_SOURCE MATERIAL_:
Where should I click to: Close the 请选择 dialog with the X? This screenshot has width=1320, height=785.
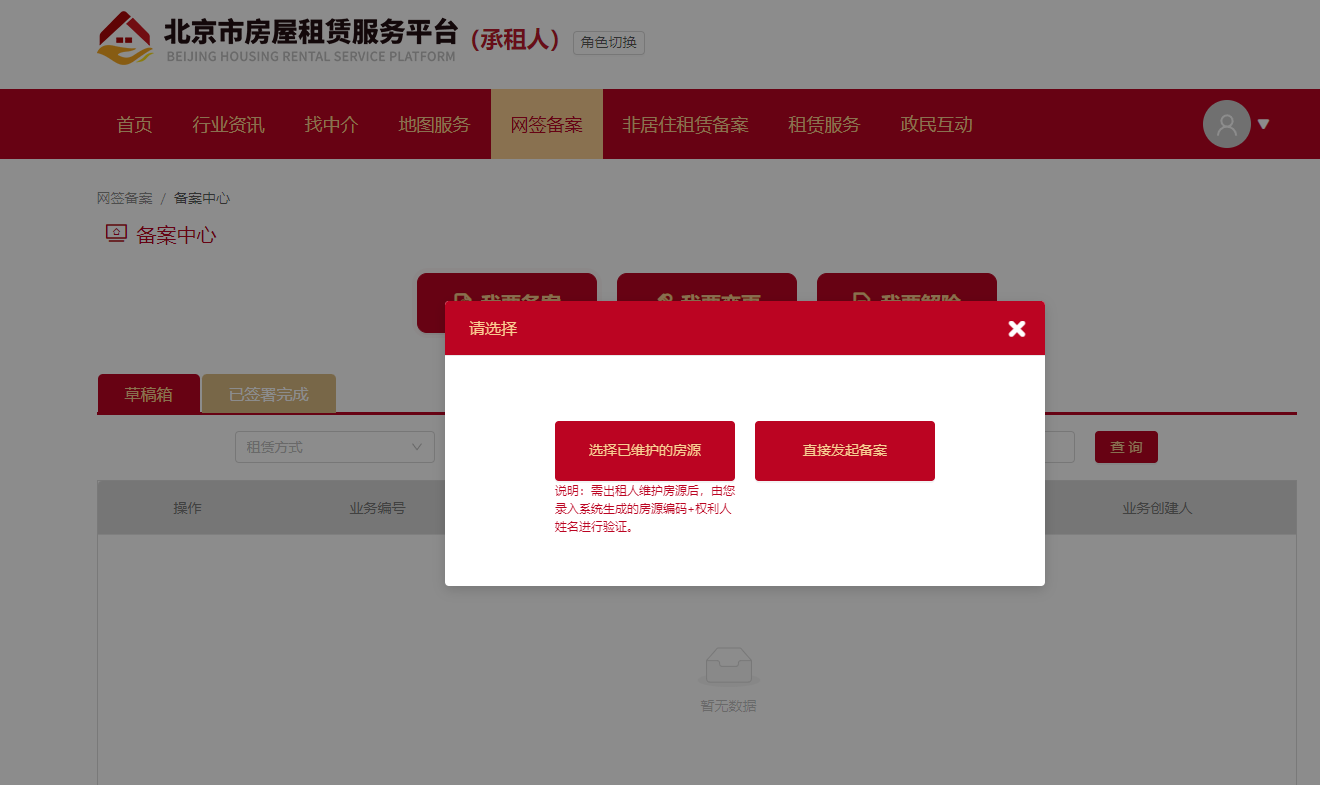point(1016,329)
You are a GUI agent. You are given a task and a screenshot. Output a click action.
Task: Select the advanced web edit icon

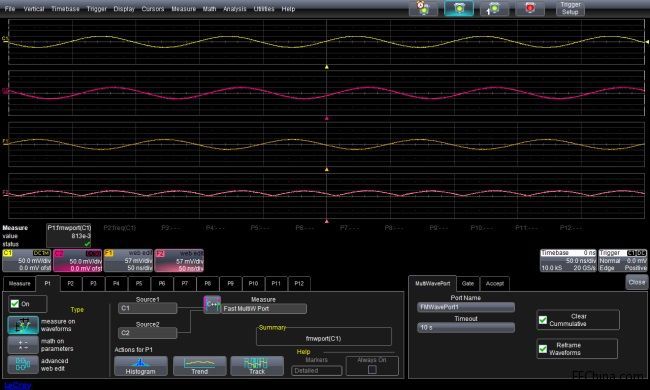(23, 365)
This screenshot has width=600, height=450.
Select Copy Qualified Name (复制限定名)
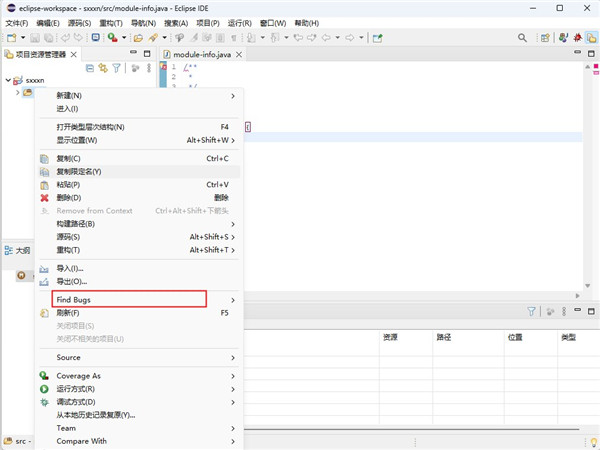[x=79, y=172]
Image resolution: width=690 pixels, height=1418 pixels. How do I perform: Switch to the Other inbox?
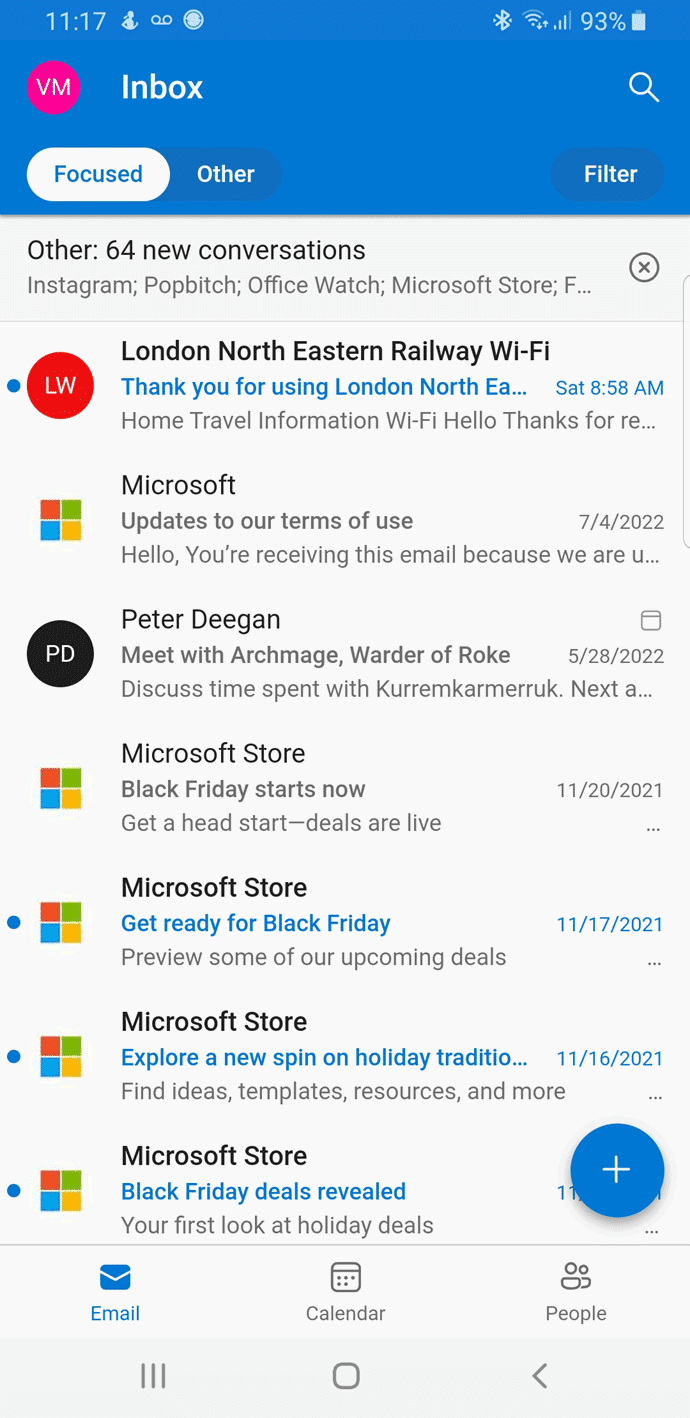click(225, 174)
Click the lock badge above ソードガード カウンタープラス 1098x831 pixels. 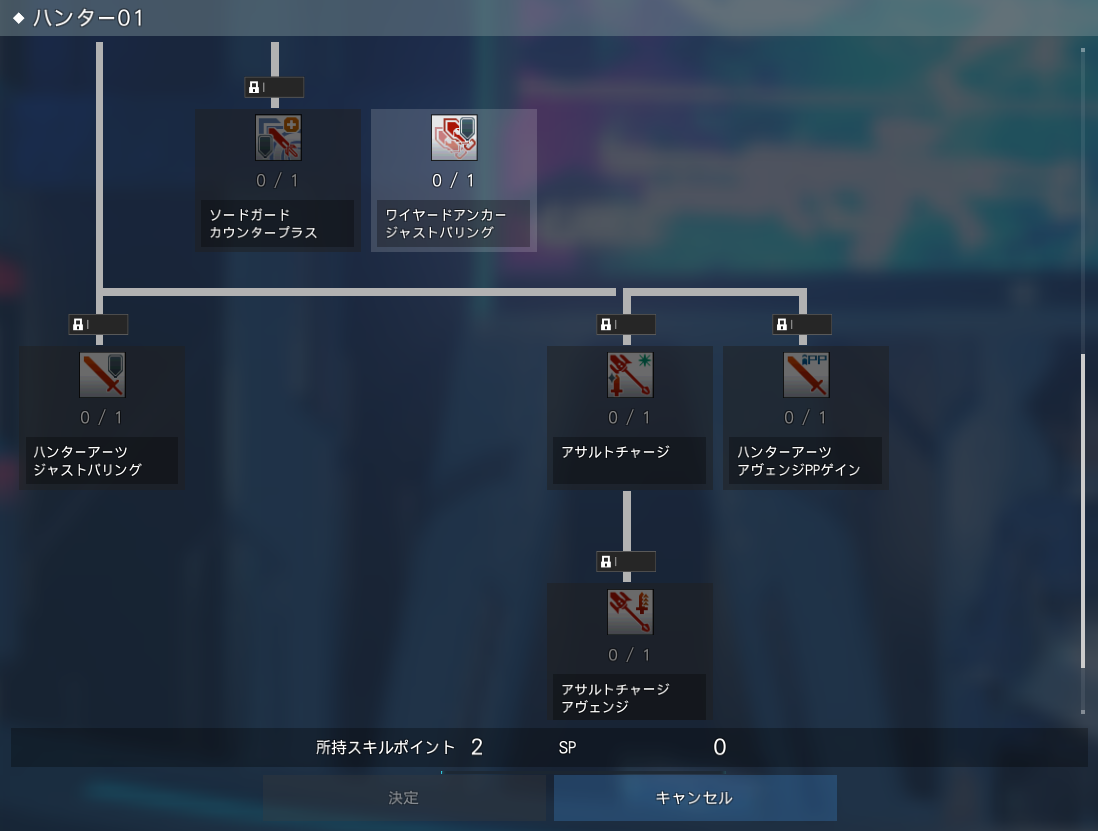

_WHAT THIS TASK INVOLVES_: With pictures excluded, the data must be transcribed in full and to the letter.

_OUTPUT OF THE EXERCISE_:
Where should I click to: Close the 请选择 dialog with the X? This screenshot has width=1320, height=785.
point(1016,329)
You are a GUI agent. You are given a task and a screenshot. Output a click action.
Task: Select the advanced web edit icon

(23, 365)
This screenshot has width=600, height=450.
Select Copy Qualified Name (复制限定名)
[x=79, y=172]
Image resolution: width=690 pixels, height=1418 pixels. How do I perform: Switch to the Other inbox?
click(225, 174)
Click the lock badge above ソードガード カウンタープラス 1098x831 pixels. 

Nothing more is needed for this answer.